> **What to work on**
Find the line with "The height and width of the screenshot is (445, 1000)." in the data below. Repeat it and every line after it exactly, but not the pictures.

> **Dataset excerpts**
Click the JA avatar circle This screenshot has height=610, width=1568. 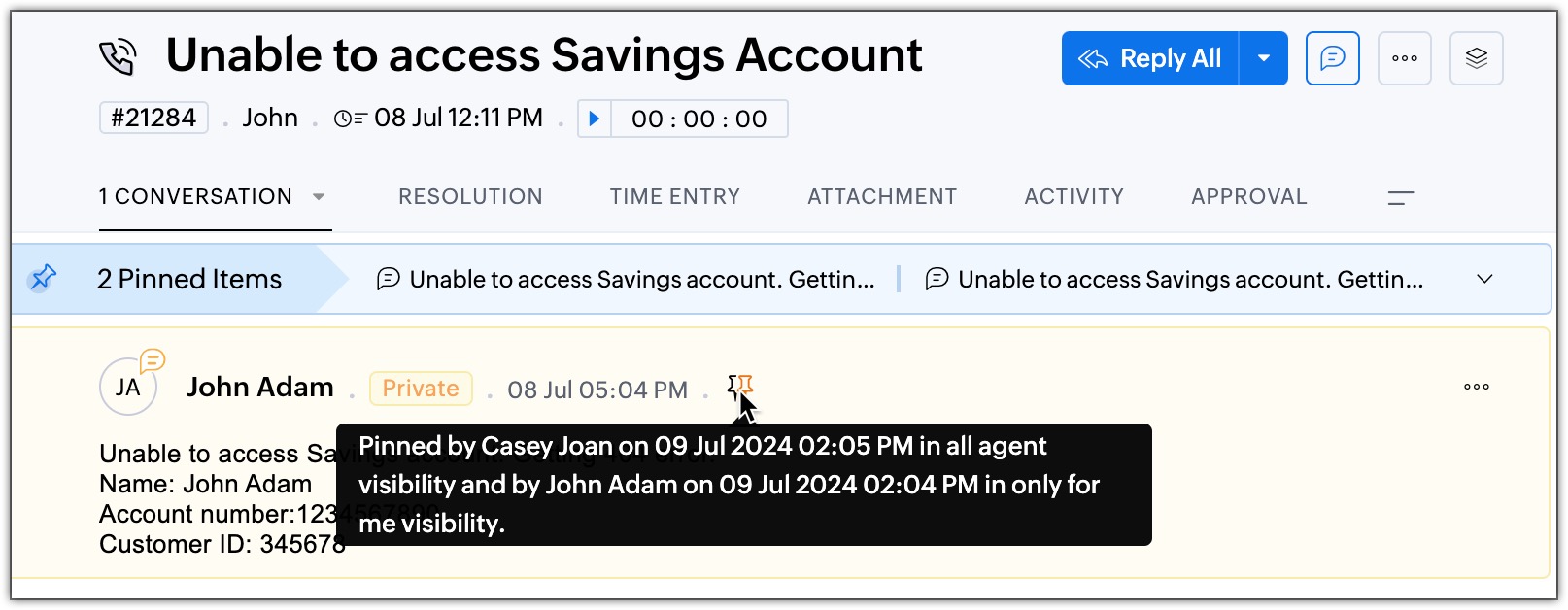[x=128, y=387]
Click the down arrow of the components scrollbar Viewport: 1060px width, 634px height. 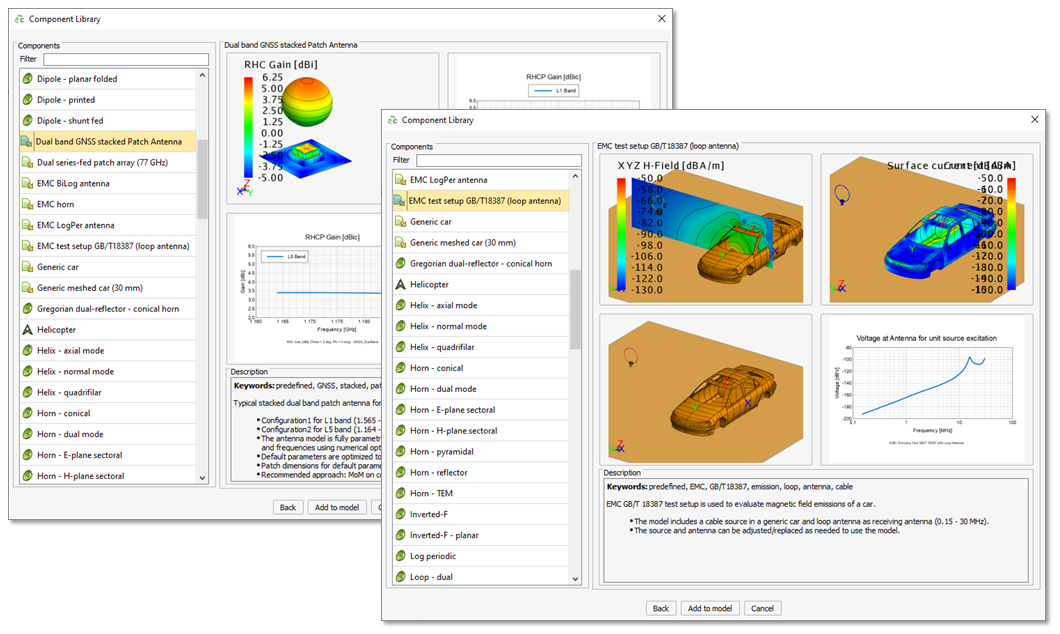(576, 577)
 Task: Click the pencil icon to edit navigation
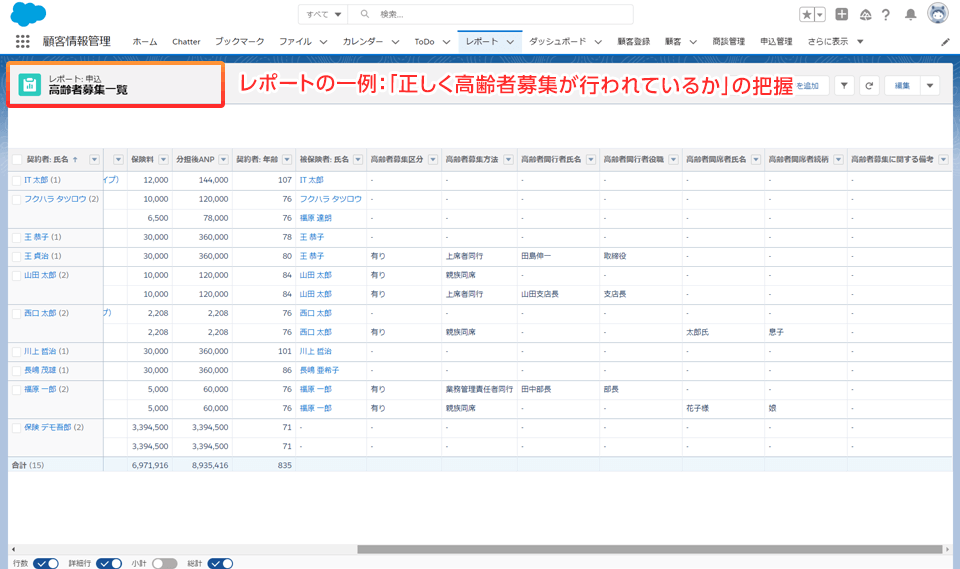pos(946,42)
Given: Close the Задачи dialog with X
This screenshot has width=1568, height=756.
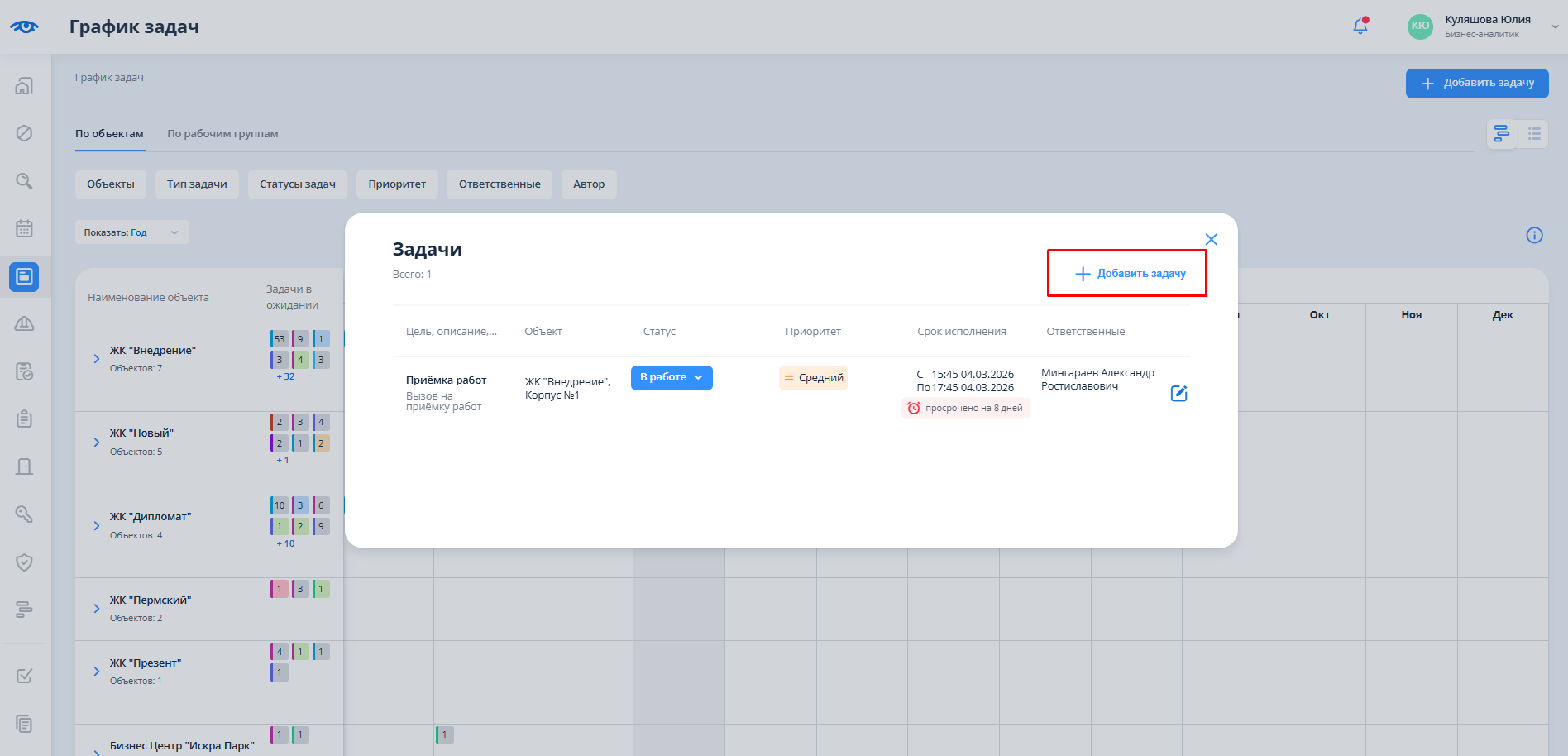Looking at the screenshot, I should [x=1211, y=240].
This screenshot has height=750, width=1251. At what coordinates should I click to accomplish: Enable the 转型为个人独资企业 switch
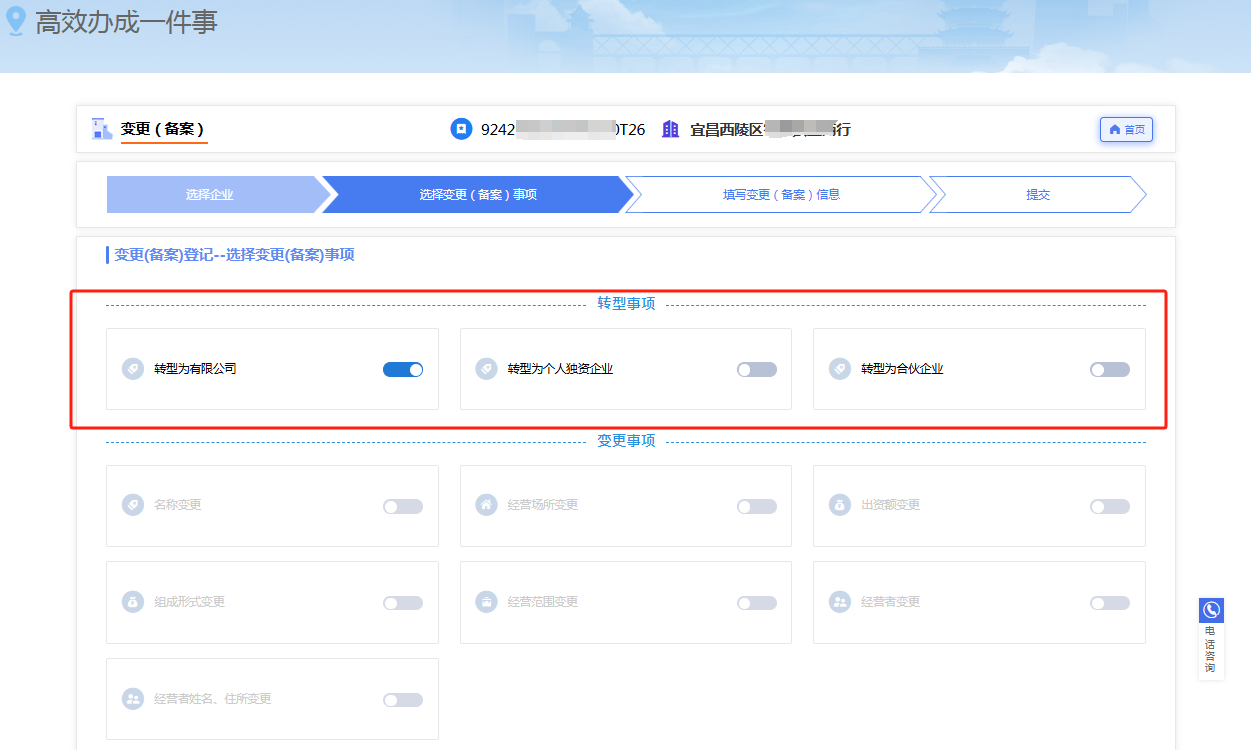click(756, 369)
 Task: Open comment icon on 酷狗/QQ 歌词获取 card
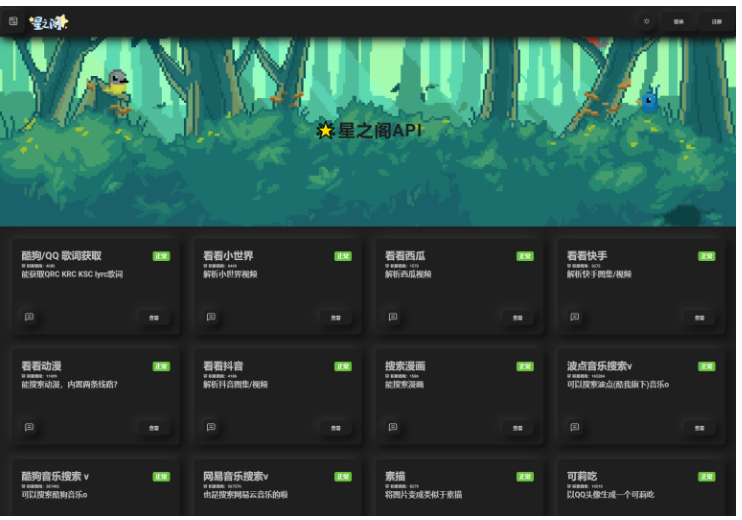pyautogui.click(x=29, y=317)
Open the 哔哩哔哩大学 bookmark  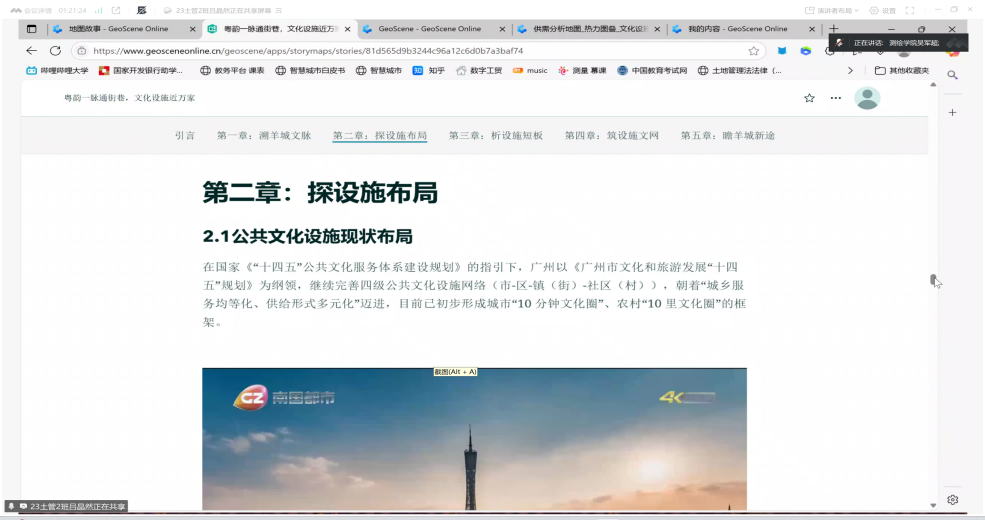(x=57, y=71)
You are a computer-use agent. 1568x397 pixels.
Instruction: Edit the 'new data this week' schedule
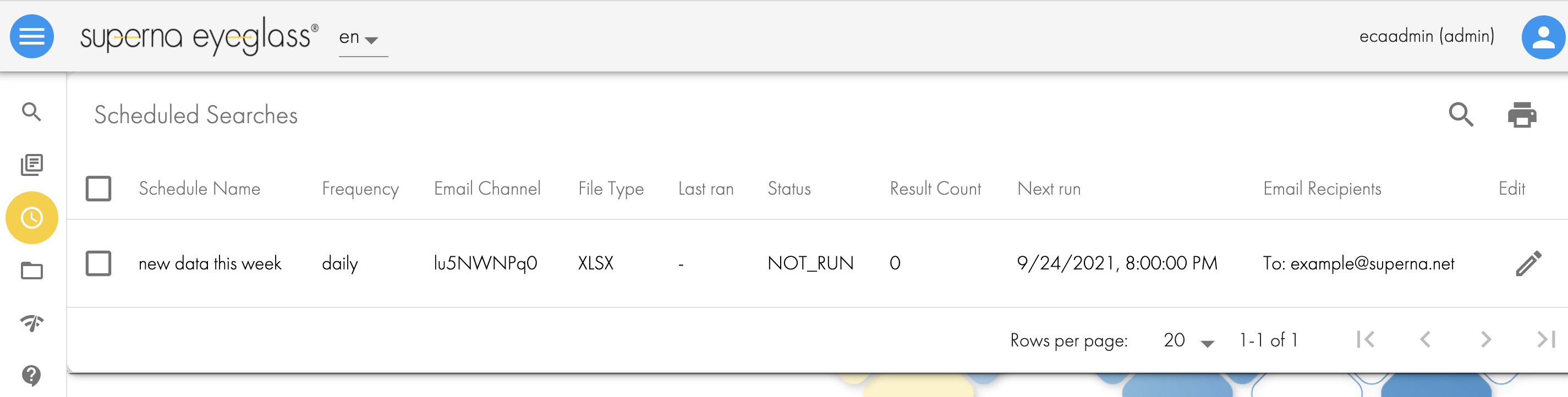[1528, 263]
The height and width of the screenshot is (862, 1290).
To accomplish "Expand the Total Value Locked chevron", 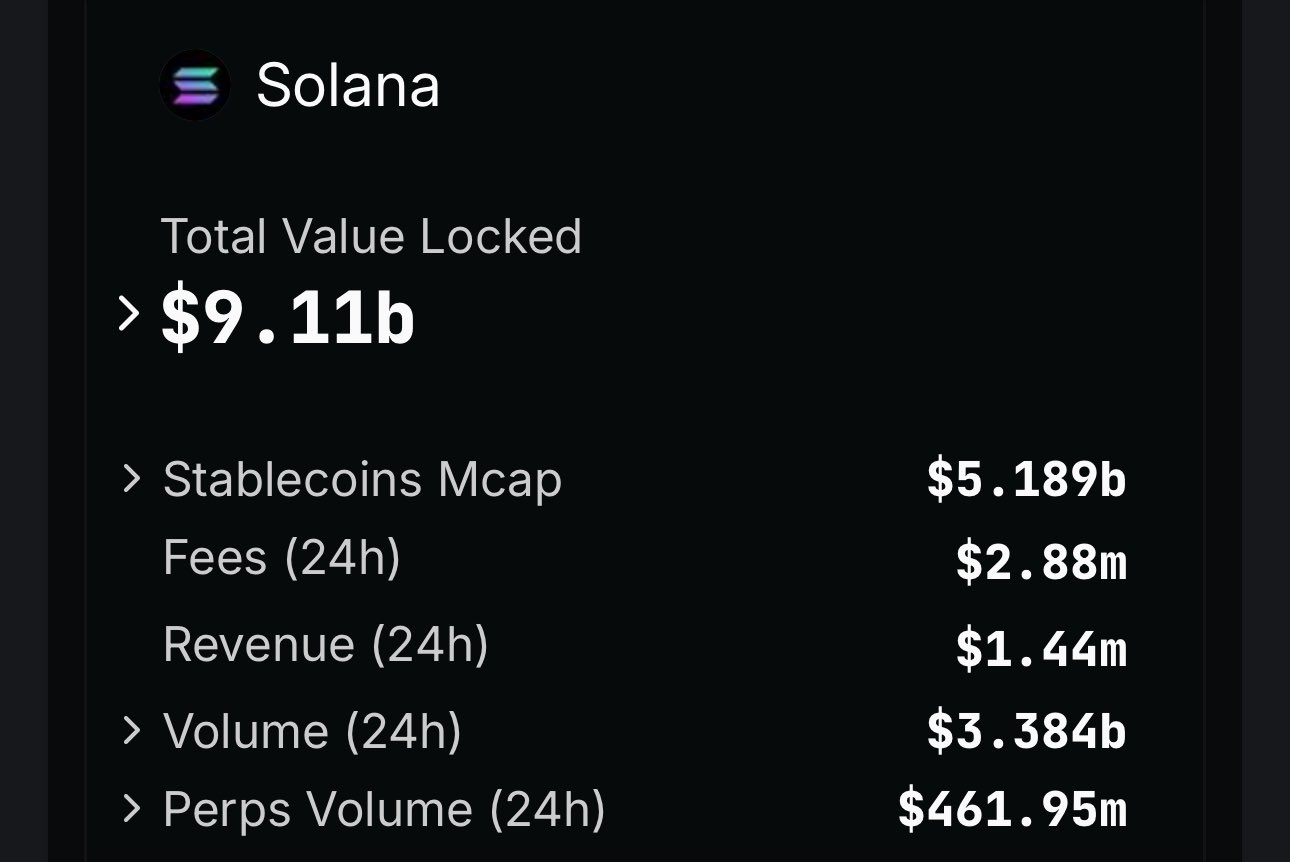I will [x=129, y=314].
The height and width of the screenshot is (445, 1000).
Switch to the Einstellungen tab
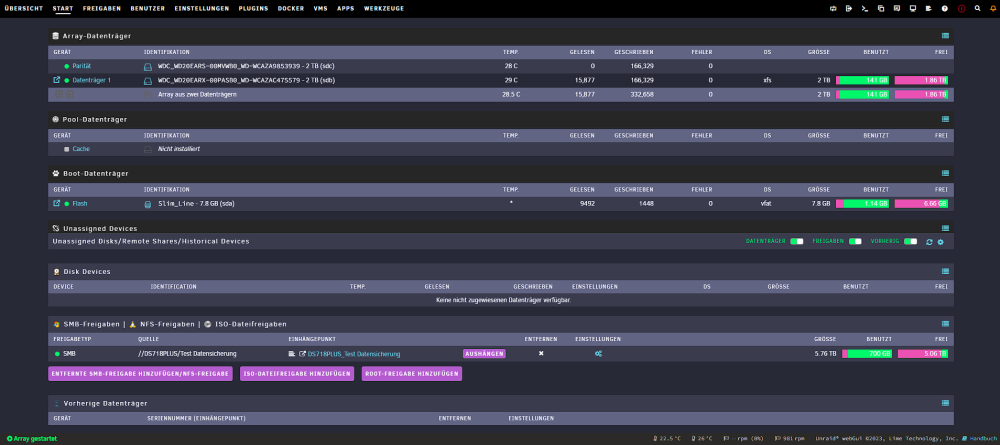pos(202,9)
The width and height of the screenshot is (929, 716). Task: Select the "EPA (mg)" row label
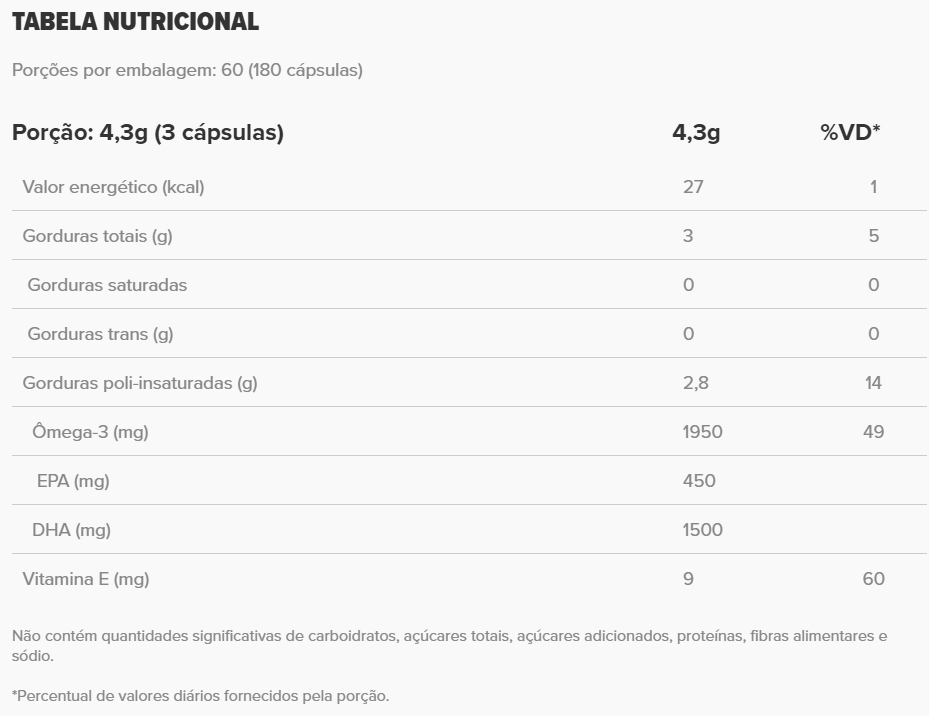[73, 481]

> **Response to the task**
The height and width of the screenshot is (445, 1000).
Switch to the Einstellungen tab
pos(202,9)
The width and height of the screenshot is (929, 716). Task: Select the "EPA (mg)" row label
[73, 481]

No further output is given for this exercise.